When tears don’t ask for permission
Sometimes creating is crying while standing — a quiet act of resistance when everything in us wants to stop.
Even in tears, art still breathes.
Some days, the soul decides to cry before I understand why.
The tears arrive unannounced,
without a name,
without an explanation that fits into words.
They fall from exhaustion,
from the absence of return,
from the weight of creating in a world that doesn’t always listen.
And I let them.
I let them wash what courage can no longer reach,
undo the knot tightened by silence.
Because maybe crying is also a way to continue —
a quiet form of resistance
when everything in me wants to give up.
Tomorrow I might stand up again.
Not out of strength,
but out of loyalty to something in me
that insists on existing.
Even tired.
Even without applause.
Even in tears.
👉 Artistic moral of the day: sometimes, creating is crying while standing.
When painting asks for silence
When painting asks for silence, gesture learns to listen before it speaks.
Silence has color too.
“There’s a moment before every gesture — that’s where painting breathes.” — HMad
Some days, the studio asks for silence.
Not the comfortable kind, but the heavy one — the silence that forces you to stop.
The city’s noise stays outside, and even the brushes seem to wait for something you can’t name.
You open a tube of paint, but it’s not color you’re looking for — it’s the air between colors.
Painting sometimes asks for pause.
It wants time to listen to what you haven’t said yet.
And if you insist on rushing the gesture, it goes quiet.
There’s humility in accepting that silence.
Because, really, that’s where the work begins — before it exists, before it’s yours.
👉 Café conclusion: silence is a tool too — it just doesn’t fit in the paint box.
Between silence and pigment
A brief return: the studio spoke louder, and silence turned into creation.
After the noise, the studio’s silence remains.
“There are times when silence is the only way to work.” — HMad
It’s been a while since I last wrote here.
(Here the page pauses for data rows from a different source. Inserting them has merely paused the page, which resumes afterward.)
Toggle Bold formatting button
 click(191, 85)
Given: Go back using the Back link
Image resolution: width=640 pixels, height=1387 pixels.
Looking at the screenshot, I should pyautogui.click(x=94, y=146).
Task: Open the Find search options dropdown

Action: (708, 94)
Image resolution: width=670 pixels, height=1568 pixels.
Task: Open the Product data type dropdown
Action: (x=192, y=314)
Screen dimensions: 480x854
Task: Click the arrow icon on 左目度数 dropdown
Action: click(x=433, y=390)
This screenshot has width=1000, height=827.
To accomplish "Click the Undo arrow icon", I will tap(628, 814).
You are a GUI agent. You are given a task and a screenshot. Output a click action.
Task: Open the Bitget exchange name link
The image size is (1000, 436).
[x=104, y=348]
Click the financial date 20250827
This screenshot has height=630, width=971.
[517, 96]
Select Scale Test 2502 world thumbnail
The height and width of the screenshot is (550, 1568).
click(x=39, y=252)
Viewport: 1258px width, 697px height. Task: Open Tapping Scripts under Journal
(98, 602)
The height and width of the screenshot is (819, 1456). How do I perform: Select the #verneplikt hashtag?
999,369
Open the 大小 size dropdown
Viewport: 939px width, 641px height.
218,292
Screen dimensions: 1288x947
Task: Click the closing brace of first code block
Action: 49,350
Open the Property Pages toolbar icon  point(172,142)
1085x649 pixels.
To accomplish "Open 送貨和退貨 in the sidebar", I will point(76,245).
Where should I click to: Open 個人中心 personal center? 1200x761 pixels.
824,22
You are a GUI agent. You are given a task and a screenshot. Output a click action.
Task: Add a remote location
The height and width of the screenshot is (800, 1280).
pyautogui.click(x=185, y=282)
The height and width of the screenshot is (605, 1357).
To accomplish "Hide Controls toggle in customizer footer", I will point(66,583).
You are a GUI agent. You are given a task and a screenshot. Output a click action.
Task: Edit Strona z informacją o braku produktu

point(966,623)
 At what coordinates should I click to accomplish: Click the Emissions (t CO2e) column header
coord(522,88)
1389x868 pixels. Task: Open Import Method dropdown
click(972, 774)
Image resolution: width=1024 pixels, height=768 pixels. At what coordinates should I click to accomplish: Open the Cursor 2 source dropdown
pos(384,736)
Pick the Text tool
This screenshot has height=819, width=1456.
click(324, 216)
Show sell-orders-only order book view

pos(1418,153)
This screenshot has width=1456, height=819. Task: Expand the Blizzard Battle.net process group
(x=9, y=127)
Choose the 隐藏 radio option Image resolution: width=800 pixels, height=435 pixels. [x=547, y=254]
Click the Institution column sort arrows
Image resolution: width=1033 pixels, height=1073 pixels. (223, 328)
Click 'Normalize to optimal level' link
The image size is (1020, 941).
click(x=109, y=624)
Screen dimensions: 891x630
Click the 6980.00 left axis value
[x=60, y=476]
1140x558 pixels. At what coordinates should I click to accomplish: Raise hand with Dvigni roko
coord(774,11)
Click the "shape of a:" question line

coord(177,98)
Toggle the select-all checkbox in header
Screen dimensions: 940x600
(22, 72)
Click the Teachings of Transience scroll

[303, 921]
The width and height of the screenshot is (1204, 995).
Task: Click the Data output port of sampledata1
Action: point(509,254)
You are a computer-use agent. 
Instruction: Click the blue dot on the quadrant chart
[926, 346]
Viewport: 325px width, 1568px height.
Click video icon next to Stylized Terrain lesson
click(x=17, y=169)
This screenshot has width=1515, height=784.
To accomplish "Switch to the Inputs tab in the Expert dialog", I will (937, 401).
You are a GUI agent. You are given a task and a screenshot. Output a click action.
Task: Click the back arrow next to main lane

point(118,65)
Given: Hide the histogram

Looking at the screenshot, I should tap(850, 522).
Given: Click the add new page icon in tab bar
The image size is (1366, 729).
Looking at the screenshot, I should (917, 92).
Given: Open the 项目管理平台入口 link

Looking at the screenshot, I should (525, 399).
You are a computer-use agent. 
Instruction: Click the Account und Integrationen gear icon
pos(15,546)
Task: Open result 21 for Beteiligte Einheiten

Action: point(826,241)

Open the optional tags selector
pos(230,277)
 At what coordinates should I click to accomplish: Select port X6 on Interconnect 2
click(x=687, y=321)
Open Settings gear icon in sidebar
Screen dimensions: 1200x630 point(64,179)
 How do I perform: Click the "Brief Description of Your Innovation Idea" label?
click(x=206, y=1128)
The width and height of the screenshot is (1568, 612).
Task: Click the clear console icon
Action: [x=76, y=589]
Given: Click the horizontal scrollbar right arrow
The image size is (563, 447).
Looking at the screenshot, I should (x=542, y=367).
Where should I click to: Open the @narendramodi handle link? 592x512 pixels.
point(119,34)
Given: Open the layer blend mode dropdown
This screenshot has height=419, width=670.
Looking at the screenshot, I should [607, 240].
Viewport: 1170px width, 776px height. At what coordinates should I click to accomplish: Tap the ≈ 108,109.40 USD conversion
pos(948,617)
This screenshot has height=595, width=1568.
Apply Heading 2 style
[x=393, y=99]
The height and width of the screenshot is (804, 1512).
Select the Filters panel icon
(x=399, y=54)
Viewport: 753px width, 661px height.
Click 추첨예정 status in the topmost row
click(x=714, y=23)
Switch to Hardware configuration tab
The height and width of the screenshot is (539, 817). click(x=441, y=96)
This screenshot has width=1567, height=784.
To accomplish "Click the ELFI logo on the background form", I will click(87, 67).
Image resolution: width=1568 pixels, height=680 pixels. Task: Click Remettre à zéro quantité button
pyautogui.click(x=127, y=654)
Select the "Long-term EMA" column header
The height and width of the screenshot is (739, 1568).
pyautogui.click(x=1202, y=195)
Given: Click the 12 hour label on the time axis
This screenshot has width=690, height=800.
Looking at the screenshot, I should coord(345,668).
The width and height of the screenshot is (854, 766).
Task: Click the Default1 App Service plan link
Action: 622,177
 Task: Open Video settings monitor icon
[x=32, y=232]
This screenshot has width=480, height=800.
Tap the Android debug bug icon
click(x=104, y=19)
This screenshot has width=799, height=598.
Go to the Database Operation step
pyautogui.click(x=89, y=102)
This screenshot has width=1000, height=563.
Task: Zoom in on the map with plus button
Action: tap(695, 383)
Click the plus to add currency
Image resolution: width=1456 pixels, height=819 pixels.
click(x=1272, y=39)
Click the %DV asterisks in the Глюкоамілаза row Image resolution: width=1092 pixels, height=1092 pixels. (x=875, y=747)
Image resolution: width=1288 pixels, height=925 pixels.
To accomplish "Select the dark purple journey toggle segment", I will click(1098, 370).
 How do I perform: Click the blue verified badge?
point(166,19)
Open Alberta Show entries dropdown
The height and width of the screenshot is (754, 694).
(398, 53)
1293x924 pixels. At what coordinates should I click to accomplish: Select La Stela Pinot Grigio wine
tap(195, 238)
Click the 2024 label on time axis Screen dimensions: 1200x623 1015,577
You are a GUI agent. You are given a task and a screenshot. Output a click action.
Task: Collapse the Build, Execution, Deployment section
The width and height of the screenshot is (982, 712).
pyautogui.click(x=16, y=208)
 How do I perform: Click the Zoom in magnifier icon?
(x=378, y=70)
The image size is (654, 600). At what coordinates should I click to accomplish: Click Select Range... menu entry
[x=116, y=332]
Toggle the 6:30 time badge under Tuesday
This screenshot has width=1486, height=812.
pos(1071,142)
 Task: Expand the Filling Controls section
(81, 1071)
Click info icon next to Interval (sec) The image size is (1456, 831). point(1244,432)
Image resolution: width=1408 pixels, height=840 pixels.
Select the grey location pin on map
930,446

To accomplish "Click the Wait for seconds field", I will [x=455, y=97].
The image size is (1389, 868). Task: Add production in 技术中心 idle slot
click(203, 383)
My bad.
But sometimes the studio speaks louder — and the blog just has to wait for its turn.
The work for the exhibitions ended up multiplying: one in November, another in December.
Two fronts, two tempos, and the same pair of hands trying to keep up.
Between canvases, color, and cold coffee, time simply vanished.
But that’s a good sign — it means the materials took over, and silence turned into creation.
👉 Café conclusion: I wasn’t gone — I was just busy shaping the right kind of noise.
The creative drama: wood dust and stubborn faces
Between dust, tools, and stubbornness, matter always reminds the artist who’s in charge.
Between dust, tools, and stubbornness.
Sometimes the studio feels like a courtroom: I argue, the wood objects. I imagine fluidity, it insists on throwing back edges.
The result is here — among dust, tools, and a stern face that came out of the block almost out of stubbornness.
👉 The artsy moral of the tale: the artist never beats matter — he just negotiates temporary truces.